Purpose of Hypothesis Testing
To test a claim about a population parameter
Steps of Hypothesis Testing
- Formulate a research question
- Write your hypotheses
- Find sampling distribution assuming the null hypothesis is true
- Compare sample summary to the distribution under the null hypothesis
- Get a p-value
- Make a decision based on the p-value
- Communicate your conclusion in context
Hypothesis Testing Example
Estimating Sampling Variability
- Goal: Get an estimate for the sampling variability expected given this sample
- Simulation (resampling methods)
- Traditional Parametric Methods (a mathematical function)
Theoretical Distribution
- Up until now, we have looked at approximations of the sampling distribution, with simulation.
- Now, we will look at theoretical distributions of sample statistics
Sampling Distribution
- Recall: in the Day 5 activity when we resampled we had a distribution centered at the sample statistic.
- In hypothesis testing we want a distribution centered at the null hypothesized value.
Normal Distributions
- Normal distributions are bell shaped, symmetric distributions characterized by:
- Mean (center)
- Standard deviation (variability)
Normal Distributions
Central Limit Theorem (CLT)
- Mathematical theorem that informs us about the shape, center, and variation in the sampling distribution (i.e., the distribution of sample statistics)
- It says if we know the population mean (\(\mu\) or \(\pi\)) and the population standard deviation (\(\sigma\)) then…
- For random samples with a sufficiently large sample size, the distribution of sample statistics for a mean or a proportion is approximately normally distributed and centered at the value of the population parameter.
t-Distribution
- The mathematical approximation for our sampling distribution when we don’t know the population standard deviation (\(\sigma\))
- t-distribution is very similar in shape to the normal distribution, but with slightly thicker tails
- t-distribution is always centered at 0
- Because we are looking for an estimate for the variability in our sample we will be able to calculate that to be
\[
SE = \frac{s}{\sqrt{n}}
\]
Degrees-of-Freedom
- The t-distribution is characterized by degrees-of-freedom (df)

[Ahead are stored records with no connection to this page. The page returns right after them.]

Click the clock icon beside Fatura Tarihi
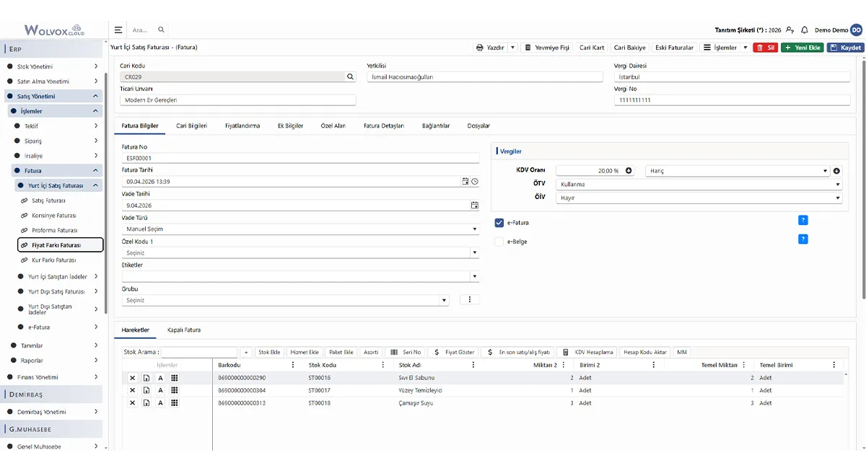The image size is (866, 471). (x=475, y=182)
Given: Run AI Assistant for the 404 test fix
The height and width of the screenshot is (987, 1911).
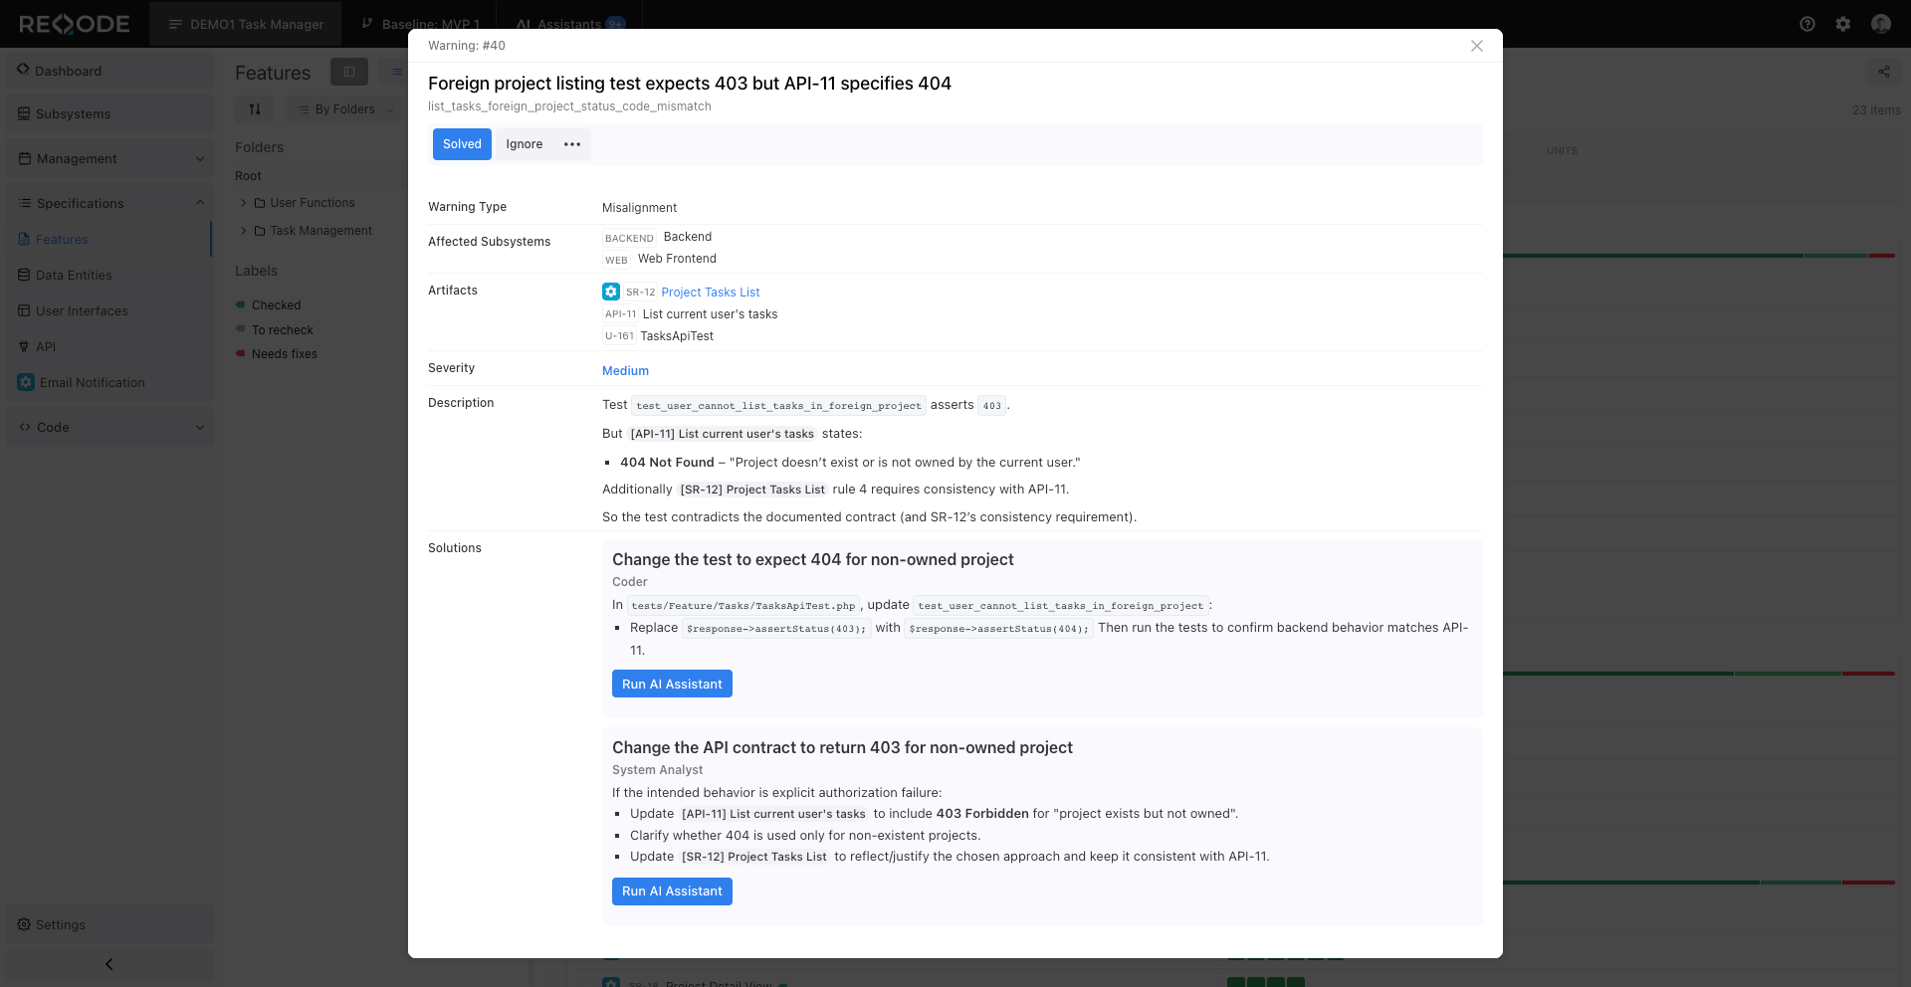Looking at the screenshot, I should pos(672,685).
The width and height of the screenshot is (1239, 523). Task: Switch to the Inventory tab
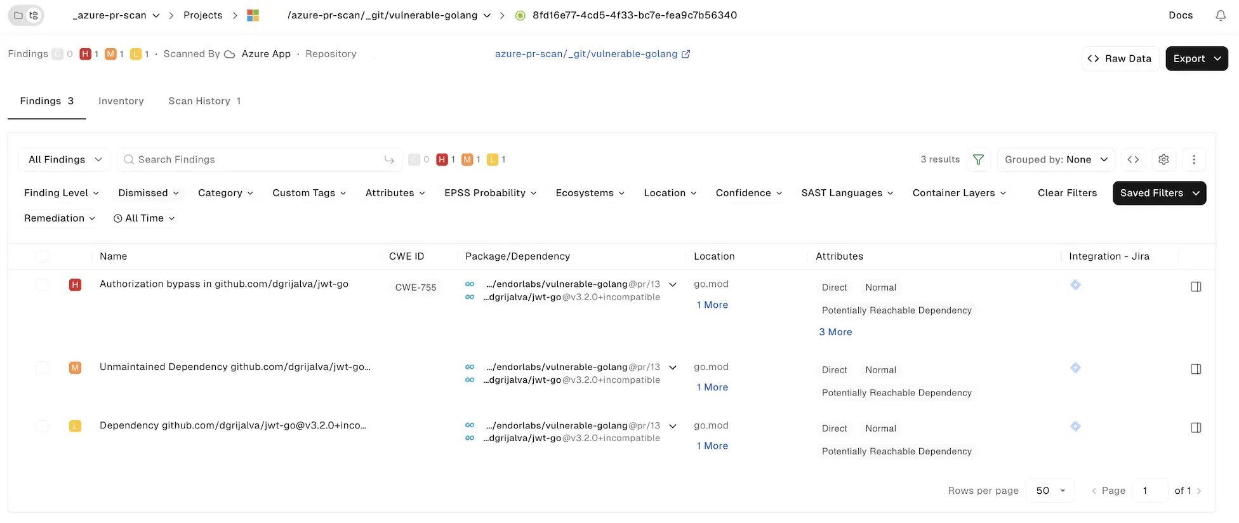121,101
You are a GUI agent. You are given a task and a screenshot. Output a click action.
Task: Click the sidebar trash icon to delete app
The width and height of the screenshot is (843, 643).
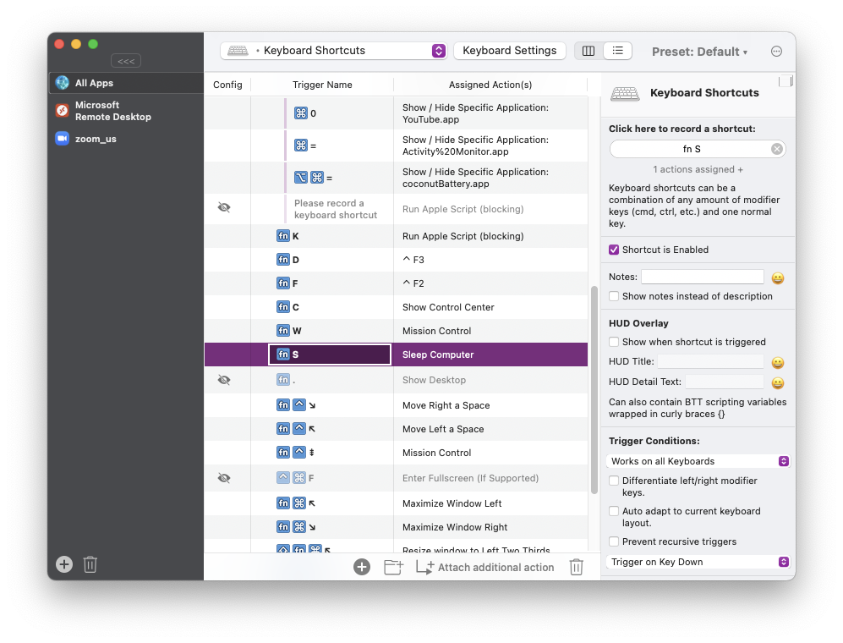click(x=90, y=564)
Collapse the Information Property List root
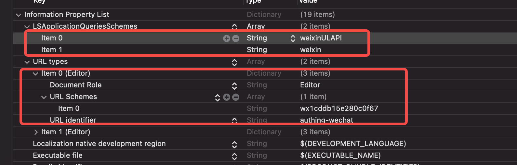The width and height of the screenshot is (517, 165). point(18,15)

- df is calculated based on sample size
- The higher the df, the closer the t-distribution gets to the normal distribution
t-Distributions
Assumptions
- The distribution of values in the population is normally distributed
- We will check a histogram or density plot of our sample to confirm this
- Note: If the sample size is greater than 30 we can use the t-distribution without our sample being normally distributed (because of the Central Limit Theorem)
- The values in the population are independent from each other
- We will think about this one based on the context
Use R Studio
- Instead of doing a simulation we can use the t-distribution to help us get our estimate for the variability in the sampling distribution
- Use functions in R Studio to also give us our p-value
- We will explore the entire hypothesis test process in today’s activity!
Hypothesis Testing with the t-Distribution Activity
Summary
- There are many steps to the hypothesis test (overview on Slide 9).
- Hypothesis tests help us test a claim while taking into account sampling variability.
- They provide one form of evidence to help answer a research question.
- We can use a t-distribution to help us conduct our test as an alternative method to simulation.